* SHORT EXERCISE A
Using the article below about the Cinema School, decide whether each statement agrees with it: (i) The Cinema School is set to open in the Bronx. (ii) Students will be admitted by lottery. (iii) The school will eventually enroll 325 students. Answer yes or no for each and quote the words that settle it.

* SUPPLIED TEXT
:::

Fledgling city filmmakers soon will be able to hone their craft in high school.

The Cinema School, the fifth of seven academically selective public schools the city has pledged to open, is slated to premiere in September in The Bronx.

“The next generation of Martin Scorseses and Spike Lees are out there,” Mayor Bloomberg said yesterday, “and I can’t wait to see their senior projects four years from now.”

An award-winning nonprofit film organization called the Ghetto Film School will run the school, which will offer a rigorous liberal-arts curriculum, cinema-studies courses and a six-week production class taught by industry professionals.

Ghetto Film School founder Joe Hall called Cinema School the first such school in the country.

He said it was made possible through a partnership with the Department of Education and film-industry supporters.

Ghetto, which has been honored by the mayor’s office and the Rush Philanthropic Arts Foundation, announced yesterday it will accept a small class of ninth-graders for the 2009-10 school year.

Prospective students will be selected based on grades, writing samples and teacher recommendations.

The Cinema School will grow by a grade each year until it reaches an enrollment of 325 students in grades 9 through 12.

Schools Chancellor Joel Klein said the Cinema School “is the first of these new selective schools to offer students the opportunity to explore in depth a form of artistic expression.”

The other four selective schools already opened offer liberal-arts curricula and focus on specific themes, such as Latin. Two more are scheduled to open over the next two years.

The Cinema School will be housed in a new building on the Monroe HS campus.

:::

(Rows of pointing data)
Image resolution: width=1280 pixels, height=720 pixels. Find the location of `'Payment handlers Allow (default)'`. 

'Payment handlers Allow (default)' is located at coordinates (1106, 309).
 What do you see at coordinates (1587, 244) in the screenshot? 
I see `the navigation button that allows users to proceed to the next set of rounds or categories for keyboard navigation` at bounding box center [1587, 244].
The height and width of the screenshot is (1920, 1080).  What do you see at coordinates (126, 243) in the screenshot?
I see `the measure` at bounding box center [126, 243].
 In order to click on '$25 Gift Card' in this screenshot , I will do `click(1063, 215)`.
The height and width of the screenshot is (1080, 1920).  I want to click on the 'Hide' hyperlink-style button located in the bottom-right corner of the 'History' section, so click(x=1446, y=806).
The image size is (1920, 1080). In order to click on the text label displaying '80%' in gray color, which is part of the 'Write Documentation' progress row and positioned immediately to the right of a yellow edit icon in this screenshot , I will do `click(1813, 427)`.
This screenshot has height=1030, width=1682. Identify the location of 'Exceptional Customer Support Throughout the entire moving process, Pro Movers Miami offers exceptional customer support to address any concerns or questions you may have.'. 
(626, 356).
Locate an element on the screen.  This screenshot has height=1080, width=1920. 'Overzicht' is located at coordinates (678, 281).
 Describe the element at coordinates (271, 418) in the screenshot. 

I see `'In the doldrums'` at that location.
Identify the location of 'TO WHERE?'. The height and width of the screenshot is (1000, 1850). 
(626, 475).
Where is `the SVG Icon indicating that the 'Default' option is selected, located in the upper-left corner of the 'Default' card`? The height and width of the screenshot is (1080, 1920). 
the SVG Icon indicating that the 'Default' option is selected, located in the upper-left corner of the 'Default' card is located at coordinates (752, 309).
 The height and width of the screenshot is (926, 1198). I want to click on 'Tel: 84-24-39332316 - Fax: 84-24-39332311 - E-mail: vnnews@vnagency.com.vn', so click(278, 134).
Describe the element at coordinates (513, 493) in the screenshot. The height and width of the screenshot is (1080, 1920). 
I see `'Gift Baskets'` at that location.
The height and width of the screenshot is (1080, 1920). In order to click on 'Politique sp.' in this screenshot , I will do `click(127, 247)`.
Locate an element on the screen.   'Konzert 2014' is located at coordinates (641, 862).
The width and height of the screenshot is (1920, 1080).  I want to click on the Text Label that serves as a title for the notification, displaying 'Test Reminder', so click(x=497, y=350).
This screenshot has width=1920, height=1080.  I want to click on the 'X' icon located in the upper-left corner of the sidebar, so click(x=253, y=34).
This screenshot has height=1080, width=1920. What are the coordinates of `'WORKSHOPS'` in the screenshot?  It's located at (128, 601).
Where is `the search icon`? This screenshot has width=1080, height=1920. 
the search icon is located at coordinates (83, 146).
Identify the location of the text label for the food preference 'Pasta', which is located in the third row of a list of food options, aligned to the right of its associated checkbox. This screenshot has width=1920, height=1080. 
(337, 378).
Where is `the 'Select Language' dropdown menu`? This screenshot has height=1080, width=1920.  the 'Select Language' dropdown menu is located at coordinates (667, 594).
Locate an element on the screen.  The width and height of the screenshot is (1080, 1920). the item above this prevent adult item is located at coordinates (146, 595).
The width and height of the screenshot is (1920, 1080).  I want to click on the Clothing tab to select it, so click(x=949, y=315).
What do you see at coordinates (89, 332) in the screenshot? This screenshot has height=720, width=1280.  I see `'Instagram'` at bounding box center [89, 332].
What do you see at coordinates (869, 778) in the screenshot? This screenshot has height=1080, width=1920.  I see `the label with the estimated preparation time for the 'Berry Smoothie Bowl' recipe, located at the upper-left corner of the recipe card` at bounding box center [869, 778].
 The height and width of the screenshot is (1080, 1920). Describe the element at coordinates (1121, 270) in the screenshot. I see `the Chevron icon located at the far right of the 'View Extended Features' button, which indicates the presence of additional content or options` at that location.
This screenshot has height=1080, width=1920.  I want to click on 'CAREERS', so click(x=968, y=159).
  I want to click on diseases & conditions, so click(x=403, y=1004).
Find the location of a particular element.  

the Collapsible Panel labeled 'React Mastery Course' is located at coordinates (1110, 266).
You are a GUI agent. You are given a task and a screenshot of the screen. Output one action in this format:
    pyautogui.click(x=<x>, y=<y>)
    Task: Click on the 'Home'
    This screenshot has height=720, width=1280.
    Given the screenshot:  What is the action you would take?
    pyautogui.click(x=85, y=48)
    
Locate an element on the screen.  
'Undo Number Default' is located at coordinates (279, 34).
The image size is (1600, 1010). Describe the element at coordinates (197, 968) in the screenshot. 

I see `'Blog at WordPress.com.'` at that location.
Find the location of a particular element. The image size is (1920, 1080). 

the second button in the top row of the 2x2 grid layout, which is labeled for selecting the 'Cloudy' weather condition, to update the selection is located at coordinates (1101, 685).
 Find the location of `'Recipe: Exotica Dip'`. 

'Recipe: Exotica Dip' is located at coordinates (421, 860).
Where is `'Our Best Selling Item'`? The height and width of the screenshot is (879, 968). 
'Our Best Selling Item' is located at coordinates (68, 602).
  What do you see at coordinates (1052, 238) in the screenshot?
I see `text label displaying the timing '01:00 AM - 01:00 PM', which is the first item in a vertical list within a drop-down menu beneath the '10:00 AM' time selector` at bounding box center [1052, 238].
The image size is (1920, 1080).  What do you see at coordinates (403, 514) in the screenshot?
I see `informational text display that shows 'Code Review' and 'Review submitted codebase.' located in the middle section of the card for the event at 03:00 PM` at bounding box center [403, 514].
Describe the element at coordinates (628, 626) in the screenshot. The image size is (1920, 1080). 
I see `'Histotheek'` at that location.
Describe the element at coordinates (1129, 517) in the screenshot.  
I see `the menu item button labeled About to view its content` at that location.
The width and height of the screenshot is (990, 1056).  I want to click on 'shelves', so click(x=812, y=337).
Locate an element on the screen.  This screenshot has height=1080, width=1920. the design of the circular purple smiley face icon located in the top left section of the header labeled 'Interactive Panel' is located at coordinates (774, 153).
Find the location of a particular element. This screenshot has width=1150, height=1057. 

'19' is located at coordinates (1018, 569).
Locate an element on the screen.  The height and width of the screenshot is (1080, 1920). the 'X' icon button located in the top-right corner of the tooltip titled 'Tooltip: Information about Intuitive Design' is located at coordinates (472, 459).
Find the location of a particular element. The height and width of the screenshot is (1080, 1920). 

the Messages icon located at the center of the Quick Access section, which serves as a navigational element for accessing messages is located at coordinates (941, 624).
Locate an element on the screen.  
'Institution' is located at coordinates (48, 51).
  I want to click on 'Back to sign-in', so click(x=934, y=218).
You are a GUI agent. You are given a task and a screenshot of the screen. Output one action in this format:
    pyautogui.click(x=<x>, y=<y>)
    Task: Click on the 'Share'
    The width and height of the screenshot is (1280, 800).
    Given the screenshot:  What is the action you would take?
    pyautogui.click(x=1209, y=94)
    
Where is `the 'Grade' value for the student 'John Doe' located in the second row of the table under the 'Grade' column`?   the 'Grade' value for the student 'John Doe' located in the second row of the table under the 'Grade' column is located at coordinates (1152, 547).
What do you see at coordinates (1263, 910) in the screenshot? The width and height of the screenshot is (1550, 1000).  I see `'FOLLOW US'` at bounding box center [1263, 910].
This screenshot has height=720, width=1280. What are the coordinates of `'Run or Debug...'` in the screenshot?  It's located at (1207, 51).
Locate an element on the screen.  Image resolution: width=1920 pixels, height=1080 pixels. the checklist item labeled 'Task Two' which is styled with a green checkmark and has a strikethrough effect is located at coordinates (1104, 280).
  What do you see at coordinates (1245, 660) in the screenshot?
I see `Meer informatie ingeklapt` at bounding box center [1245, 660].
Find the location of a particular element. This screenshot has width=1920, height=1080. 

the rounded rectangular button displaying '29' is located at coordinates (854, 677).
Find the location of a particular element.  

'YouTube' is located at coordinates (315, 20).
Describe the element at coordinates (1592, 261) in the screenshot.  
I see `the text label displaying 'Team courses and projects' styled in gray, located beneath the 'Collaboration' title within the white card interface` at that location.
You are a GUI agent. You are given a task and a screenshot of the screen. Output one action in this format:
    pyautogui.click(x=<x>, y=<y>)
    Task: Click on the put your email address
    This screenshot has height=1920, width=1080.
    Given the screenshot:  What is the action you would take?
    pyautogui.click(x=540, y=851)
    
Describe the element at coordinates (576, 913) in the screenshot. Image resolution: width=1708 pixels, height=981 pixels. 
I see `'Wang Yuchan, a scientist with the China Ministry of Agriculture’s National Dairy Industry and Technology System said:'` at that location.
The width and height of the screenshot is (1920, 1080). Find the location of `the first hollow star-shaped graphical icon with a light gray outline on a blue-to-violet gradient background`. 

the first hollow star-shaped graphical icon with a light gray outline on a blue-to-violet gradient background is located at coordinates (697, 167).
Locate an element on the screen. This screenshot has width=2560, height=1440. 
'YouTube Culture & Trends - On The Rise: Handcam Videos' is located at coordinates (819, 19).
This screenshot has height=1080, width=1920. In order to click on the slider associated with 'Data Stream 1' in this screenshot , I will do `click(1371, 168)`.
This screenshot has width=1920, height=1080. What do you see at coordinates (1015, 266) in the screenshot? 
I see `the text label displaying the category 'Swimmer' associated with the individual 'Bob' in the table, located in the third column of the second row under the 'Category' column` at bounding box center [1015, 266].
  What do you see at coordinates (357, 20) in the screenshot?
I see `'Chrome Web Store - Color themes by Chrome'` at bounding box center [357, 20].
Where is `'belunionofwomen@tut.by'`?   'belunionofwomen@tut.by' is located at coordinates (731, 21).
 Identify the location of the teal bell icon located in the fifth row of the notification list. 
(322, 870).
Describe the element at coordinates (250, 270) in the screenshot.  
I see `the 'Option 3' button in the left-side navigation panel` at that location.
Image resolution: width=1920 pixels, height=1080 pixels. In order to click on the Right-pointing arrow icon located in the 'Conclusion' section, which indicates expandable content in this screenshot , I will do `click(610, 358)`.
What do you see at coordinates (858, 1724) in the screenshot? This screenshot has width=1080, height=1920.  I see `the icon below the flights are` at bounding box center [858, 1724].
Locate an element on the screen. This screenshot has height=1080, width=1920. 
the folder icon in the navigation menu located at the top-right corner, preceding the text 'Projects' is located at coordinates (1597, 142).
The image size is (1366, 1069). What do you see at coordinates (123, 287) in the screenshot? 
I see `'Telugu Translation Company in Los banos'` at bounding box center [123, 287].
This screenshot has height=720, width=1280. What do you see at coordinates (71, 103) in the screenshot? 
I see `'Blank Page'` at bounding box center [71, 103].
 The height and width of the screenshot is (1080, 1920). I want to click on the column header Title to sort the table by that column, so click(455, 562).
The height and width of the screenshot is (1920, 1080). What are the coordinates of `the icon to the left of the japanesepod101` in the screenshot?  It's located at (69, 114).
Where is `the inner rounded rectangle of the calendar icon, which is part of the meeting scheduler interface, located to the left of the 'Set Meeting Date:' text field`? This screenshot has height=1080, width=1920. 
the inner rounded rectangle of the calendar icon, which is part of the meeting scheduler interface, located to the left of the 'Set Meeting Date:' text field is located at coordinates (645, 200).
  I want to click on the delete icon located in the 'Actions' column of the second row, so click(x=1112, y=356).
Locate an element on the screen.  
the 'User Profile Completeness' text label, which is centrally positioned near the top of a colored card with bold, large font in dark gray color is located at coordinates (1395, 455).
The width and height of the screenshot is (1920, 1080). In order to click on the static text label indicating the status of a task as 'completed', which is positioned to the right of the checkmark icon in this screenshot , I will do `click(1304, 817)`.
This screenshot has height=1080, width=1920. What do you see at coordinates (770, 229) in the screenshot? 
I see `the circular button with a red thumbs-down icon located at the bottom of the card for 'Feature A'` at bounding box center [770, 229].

:::

* SHORT EXERCISE B
Echo the records above word for word, everything from their start down to the line containing "(626, 475).", with both ends included.

* EXERCISE OUTPUT A
(i) Yes: "is slated to premiere in September in The Bronx"
(ii) No: "Prospective students will be selected based on grades, writing samples and teacher recommendations"
(iii) Yes: "until it reaches an enrollment of 325 students in grades 9 through 12"

* EXERCISE OUTPUT B
Image resolution: width=1280 pixels, height=720 pixels. Find the location of `'Payment handlers Allow (default)'`. 

'Payment handlers Allow (default)' is located at coordinates (1106, 309).
 What do you see at coordinates (1587, 244) in the screenshot? 
I see `the navigation button that allows users to proceed to the next set of rounds or categories for keyboard navigation` at bounding box center [1587, 244].
The height and width of the screenshot is (1920, 1080).  What do you see at coordinates (126, 243) in the screenshot?
I see `the measure` at bounding box center [126, 243].
 In order to click on '$25 Gift Card' in this screenshot , I will do `click(1063, 215)`.
The height and width of the screenshot is (1080, 1920).  I want to click on the 'Hide' hyperlink-style button located in the bottom-right corner of the 'History' section, so click(x=1446, y=806).
The image size is (1920, 1080). In order to click on the text label displaying '80%' in gray color, which is part of the 'Write Documentation' progress row and positioned immediately to the right of a yellow edit icon in this screenshot , I will do `click(1813, 427)`.
This screenshot has height=1030, width=1682. Identify the location of 'Exceptional Customer Support Throughout the entire moving process, Pro Movers Miami offers exceptional customer support to address any concerns or questions you may have.'. 
(626, 356).
Locate an element on the screen.  This screenshot has height=1080, width=1920. 'Overzicht' is located at coordinates (678, 281).
 Describe the element at coordinates (271, 418) in the screenshot. 

I see `'In the doldrums'` at that location.
Identify the location of 'TO WHERE?'. The height and width of the screenshot is (1000, 1850). 
(626, 475).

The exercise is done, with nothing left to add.